• Task
Lines from the first one down to the one containing "Task: Click the Windows Start button" in the data below are the only ones needed; please return them exactly, both ends included.

Segment Start: Excerpted data

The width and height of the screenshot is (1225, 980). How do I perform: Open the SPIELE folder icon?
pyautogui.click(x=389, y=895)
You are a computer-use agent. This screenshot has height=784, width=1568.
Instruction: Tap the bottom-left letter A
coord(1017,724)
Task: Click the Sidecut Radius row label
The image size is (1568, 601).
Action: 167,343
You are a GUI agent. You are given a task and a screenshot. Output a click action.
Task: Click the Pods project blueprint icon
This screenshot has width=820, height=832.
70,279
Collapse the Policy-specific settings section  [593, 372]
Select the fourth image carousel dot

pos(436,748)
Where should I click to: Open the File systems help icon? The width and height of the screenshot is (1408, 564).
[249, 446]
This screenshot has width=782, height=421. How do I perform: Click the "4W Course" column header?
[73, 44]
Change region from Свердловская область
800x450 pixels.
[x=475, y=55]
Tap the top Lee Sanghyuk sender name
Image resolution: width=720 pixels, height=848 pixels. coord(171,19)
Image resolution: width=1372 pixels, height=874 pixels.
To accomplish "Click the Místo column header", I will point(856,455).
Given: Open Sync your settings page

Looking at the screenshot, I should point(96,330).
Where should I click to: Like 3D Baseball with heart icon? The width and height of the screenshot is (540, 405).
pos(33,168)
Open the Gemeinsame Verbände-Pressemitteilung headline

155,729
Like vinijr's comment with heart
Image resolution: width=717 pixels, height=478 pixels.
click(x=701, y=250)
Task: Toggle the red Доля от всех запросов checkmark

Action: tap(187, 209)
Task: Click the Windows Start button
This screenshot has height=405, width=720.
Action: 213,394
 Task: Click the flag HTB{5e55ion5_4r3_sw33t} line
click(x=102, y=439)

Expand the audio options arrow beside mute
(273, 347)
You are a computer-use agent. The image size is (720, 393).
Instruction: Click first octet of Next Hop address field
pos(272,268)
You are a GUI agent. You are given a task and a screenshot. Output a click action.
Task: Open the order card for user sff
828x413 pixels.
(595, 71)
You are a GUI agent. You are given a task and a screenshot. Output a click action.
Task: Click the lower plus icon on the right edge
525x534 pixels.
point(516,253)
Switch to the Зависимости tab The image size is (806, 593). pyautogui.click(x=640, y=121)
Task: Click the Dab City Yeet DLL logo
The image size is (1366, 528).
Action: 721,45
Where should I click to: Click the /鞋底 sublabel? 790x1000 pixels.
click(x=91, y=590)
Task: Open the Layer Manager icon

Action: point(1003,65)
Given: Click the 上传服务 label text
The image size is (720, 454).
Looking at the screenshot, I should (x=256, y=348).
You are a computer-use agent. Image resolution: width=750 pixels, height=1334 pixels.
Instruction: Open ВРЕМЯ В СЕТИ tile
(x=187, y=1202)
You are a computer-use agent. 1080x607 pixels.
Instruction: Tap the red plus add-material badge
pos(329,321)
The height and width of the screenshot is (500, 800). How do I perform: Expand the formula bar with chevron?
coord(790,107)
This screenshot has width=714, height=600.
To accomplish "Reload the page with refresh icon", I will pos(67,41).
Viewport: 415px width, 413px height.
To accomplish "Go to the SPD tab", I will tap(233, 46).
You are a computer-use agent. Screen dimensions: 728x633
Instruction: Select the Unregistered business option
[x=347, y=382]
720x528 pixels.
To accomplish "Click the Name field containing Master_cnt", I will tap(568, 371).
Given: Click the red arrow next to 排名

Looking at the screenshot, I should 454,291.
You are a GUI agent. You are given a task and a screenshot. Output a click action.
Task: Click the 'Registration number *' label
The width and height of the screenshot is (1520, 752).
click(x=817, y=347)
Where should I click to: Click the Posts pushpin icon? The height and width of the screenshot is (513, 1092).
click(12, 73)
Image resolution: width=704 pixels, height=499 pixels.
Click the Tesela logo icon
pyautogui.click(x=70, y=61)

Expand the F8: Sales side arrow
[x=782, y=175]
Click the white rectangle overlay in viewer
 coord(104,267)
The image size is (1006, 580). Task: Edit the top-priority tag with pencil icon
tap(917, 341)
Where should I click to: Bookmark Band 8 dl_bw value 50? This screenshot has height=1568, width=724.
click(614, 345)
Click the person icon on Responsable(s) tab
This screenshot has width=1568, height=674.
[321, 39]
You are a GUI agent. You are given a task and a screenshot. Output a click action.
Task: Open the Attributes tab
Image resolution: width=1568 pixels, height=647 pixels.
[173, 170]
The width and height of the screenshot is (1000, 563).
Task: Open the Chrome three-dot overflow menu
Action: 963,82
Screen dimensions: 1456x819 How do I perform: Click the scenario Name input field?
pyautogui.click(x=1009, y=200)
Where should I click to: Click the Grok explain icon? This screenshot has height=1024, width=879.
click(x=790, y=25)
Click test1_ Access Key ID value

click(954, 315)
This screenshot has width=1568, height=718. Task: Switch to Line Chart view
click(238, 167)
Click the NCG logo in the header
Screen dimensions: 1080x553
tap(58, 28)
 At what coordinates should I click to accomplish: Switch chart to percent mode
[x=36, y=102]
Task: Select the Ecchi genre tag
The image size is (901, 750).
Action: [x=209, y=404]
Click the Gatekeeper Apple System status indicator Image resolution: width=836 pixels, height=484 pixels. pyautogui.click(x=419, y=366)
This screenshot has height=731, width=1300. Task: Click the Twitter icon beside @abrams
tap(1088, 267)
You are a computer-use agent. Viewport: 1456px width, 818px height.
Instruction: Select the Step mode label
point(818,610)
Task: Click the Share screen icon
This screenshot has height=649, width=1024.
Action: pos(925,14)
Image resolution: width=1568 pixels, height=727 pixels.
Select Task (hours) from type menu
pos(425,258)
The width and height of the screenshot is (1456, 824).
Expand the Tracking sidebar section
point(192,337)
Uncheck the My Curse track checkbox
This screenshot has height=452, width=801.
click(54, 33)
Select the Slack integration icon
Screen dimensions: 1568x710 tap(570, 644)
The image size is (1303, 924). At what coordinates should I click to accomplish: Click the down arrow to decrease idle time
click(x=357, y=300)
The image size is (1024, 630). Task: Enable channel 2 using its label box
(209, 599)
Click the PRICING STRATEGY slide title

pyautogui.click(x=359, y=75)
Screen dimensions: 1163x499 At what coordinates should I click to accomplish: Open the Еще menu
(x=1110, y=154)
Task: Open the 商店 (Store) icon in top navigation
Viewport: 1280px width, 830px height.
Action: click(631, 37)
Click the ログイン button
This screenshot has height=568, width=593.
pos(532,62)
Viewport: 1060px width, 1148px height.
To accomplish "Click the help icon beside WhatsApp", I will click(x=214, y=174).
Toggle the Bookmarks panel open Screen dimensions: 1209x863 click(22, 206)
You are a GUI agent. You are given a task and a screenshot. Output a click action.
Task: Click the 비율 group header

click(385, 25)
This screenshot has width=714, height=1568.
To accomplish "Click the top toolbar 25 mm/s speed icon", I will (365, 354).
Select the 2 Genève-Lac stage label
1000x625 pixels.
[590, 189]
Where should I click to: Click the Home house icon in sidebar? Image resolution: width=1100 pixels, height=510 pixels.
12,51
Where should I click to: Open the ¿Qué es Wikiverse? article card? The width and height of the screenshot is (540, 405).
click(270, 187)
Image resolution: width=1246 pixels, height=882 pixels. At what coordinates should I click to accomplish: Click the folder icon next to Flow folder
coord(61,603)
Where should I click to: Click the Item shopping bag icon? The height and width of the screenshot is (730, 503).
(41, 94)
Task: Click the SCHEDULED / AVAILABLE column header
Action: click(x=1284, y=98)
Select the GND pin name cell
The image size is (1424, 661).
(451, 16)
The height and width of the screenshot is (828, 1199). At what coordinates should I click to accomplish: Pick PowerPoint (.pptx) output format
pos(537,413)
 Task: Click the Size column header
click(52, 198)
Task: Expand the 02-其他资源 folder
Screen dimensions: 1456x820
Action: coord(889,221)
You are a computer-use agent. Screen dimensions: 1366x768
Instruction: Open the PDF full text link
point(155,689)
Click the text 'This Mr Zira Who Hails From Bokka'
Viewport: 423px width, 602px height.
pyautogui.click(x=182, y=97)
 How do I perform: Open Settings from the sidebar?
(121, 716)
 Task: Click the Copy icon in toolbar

Segment End: Excerpted data

• Response to this task
The width and height of the screenshot is (1225, 980). How do I perform: Open the SPIELE folder icon?
pyautogui.click(x=389, y=895)
You are a computer-use agent. This screenshot has height=784, width=1568.
Instruction: Tap the bottom-left letter A
coord(1017,724)
Task: Click the Sidecut Radius row label
The image size is (1568, 601).
Action: 167,343
You are a GUI agent. You are given a task and a screenshot. Output a click action.
Task: Click the Pods project blueprint icon
This screenshot has width=820, height=832.
70,279
Collapse the Policy-specific settings section  [593, 372]
Select the fourth image carousel dot

pos(436,748)
Where should I click to: Open the File systems help icon? The width and height of the screenshot is (1408, 564).
[249, 446]
This screenshot has width=782, height=421. How do I perform: Click the "4W Course" column header?
[73, 44]
Change region from Свердловская область
800x450 pixels.
[x=475, y=55]
Tap the top Lee Sanghyuk sender name
Image resolution: width=720 pixels, height=848 pixels. coord(171,19)
Image resolution: width=1372 pixels, height=874 pixels.
To accomplish "Click the Místo column header", I will point(856,455).
Given: Open Sync your settings page

Looking at the screenshot, I should point(96,330).
Where should I click to: Like 3D Baseball with heart icon? The width and height of the screenshot is (540, 405).
pos(33,168)
Open the Gemeinsame Verbände-Pressemitteilung headline

155,729
Like vinijr's comment with heart
Image resolution: width=717 pixels, height=478 pixels.
click(x=701, y=250)
Task: Toggle the red Доля от всех запросов checkmark

Action: tap(187, 209)
Task: Click the Windows Start button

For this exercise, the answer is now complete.